IV. OTHER HEALTH POLICY NEWS

  • On October 7, 2015, CMS announced the launch of a new Comprehensive ESRD Care (CEC) Accountable Care Organization (ACO) dialysis model. In the CEC Model, dialysis facilities, nephrologists, and other providers have joined together to form ESRD Seamless Care Organizations (ESCOs) to coordinate care for ESRD beneficiaries. ESCOs will be financially accountable for quality outcomes and Medicare Part A and B spending, including all spending for dialysis services, for their ESRD beneficiaries. The CEC Model includes separate financial arrangements for ESCOs with large and small dialysis organizations. ESCOs with participation by a dialysis facility or facilities owned by a large dialysis organization, which is an organization that owns 200 or more dialysis facilities, will be eligible to receive shared savings payments, but will also be liable for shared losses, and will have higher overall levels of risk compared with their smaller counterparts.
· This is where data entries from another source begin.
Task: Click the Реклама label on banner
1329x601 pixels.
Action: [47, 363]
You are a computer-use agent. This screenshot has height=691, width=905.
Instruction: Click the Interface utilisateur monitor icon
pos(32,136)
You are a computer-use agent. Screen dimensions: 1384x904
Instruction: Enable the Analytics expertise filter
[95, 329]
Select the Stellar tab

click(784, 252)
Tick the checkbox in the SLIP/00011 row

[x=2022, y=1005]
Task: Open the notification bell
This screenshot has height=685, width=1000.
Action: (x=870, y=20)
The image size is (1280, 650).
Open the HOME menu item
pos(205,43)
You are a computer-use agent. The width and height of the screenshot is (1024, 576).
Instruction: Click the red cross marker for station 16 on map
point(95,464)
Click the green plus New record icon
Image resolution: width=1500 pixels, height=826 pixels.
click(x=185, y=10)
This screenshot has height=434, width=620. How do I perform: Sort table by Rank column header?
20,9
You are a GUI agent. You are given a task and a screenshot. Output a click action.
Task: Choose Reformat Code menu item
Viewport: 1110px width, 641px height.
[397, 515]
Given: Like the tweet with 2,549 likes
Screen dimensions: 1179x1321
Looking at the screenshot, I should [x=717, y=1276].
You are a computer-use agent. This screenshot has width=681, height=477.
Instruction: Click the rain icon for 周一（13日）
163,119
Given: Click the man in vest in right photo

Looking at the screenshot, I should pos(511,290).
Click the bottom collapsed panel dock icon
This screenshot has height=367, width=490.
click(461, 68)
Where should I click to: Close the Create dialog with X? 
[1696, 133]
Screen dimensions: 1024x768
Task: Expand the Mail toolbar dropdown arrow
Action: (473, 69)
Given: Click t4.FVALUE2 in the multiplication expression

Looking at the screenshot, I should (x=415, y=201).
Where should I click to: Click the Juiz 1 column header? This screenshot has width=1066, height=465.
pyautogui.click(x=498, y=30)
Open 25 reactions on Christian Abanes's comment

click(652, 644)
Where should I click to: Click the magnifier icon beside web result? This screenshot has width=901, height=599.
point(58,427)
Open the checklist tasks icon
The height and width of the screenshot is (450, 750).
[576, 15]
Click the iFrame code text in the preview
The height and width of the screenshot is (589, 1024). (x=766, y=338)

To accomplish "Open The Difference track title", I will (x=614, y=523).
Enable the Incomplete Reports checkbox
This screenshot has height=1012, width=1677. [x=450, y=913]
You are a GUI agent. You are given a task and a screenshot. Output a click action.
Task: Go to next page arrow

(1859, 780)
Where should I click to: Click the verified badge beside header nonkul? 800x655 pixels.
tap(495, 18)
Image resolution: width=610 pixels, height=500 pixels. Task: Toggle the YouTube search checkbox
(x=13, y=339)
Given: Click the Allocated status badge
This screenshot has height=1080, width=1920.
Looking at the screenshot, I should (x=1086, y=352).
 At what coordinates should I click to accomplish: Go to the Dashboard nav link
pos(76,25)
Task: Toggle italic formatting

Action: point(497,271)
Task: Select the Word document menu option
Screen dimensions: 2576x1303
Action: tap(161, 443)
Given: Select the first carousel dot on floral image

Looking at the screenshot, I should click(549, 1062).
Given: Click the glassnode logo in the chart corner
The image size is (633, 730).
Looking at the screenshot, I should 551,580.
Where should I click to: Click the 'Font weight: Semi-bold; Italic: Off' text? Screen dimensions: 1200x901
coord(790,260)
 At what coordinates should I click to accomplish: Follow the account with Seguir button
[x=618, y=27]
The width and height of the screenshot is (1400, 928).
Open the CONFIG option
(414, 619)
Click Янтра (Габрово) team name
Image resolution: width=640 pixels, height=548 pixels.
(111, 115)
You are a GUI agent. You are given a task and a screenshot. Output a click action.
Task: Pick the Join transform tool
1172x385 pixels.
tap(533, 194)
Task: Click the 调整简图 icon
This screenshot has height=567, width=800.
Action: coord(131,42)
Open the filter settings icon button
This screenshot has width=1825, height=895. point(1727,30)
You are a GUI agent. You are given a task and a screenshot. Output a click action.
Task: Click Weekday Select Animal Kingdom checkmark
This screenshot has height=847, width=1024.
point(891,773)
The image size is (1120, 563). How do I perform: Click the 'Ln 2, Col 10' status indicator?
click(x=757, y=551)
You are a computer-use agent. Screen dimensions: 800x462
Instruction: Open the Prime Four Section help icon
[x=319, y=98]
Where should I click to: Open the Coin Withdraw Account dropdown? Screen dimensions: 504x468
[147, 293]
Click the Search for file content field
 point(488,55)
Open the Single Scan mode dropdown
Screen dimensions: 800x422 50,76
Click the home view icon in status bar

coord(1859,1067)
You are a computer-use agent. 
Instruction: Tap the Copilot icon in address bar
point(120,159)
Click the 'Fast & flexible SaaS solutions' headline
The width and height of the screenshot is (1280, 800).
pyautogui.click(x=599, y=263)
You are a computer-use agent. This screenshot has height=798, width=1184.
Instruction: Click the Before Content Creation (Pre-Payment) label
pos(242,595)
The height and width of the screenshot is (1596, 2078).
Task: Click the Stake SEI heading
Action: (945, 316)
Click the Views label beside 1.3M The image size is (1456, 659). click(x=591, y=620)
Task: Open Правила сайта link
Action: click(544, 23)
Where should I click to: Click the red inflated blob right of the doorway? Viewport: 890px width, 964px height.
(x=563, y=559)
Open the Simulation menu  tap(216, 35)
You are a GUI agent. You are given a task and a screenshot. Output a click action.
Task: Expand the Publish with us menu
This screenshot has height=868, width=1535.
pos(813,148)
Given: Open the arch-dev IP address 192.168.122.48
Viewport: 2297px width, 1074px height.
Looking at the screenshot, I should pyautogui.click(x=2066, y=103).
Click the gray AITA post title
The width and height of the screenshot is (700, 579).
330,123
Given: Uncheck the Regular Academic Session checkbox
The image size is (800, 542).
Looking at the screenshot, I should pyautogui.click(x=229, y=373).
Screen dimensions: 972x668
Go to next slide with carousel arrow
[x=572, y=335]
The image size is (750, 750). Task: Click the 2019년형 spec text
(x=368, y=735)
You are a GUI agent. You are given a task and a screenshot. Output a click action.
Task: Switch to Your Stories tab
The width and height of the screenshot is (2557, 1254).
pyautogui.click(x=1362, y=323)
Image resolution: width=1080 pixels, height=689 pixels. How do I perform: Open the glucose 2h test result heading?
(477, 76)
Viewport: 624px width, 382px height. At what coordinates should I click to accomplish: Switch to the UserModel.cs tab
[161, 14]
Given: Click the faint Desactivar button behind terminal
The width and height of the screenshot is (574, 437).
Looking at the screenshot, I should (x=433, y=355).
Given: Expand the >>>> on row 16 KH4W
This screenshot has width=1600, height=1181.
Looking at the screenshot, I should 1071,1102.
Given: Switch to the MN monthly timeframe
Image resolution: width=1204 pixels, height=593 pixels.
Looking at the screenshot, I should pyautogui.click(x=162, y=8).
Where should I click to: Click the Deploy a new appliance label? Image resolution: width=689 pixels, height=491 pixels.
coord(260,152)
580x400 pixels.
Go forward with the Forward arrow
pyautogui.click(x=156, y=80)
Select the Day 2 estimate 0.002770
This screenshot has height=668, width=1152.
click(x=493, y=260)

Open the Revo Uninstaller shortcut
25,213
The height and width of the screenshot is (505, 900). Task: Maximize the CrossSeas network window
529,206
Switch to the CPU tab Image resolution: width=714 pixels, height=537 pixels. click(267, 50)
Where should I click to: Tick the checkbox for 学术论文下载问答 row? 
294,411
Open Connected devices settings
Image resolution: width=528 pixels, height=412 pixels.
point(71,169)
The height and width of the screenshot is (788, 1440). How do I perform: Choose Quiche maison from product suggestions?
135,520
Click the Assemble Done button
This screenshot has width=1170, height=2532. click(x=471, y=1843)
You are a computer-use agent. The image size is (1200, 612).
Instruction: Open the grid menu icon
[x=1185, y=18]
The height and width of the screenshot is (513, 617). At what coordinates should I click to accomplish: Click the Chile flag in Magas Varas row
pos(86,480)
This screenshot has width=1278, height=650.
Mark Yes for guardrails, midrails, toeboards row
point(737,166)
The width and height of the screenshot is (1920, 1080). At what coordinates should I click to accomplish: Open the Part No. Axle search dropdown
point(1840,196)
ESCOs with participation by a dialysis facility or facilities owned by a small dialysis organization, which is an organization that owns fewer than 200 dialysis facilities, will be eligible to receive shared savings payments, but will not be liable for shared losses. More information on the model, including a list of participating organizations, may be found here.
  • On October 7, 2015, CMS announced results of the first shared savings performance year for the Comprehensive Primary Care (CPC) initiative. According to the announcement, in 2014, PC practices showed positive quality results, with hospital readmissions lower than national benchmarks and high performance on patient experience measures, particularly on provider communication with patients and timely access to care. Additionally, CMS announced that during this first shared savings performance year, the initiative decreased Medicare Part A and Part B spending compared to spending targets while achieving high quality outcomes. The CPC initiative generated a total of $24 million in gross savings overall (excluding the CPC care management fees).
  • On October 8th and 9th, the Medicare Payment Advisory Commission (MedPAC) convened October meetings to discuss a number of issues related to Medicare payment policy. A copy of the agenda, as well briefs, presentations, and transcripts as they become available, may be found here.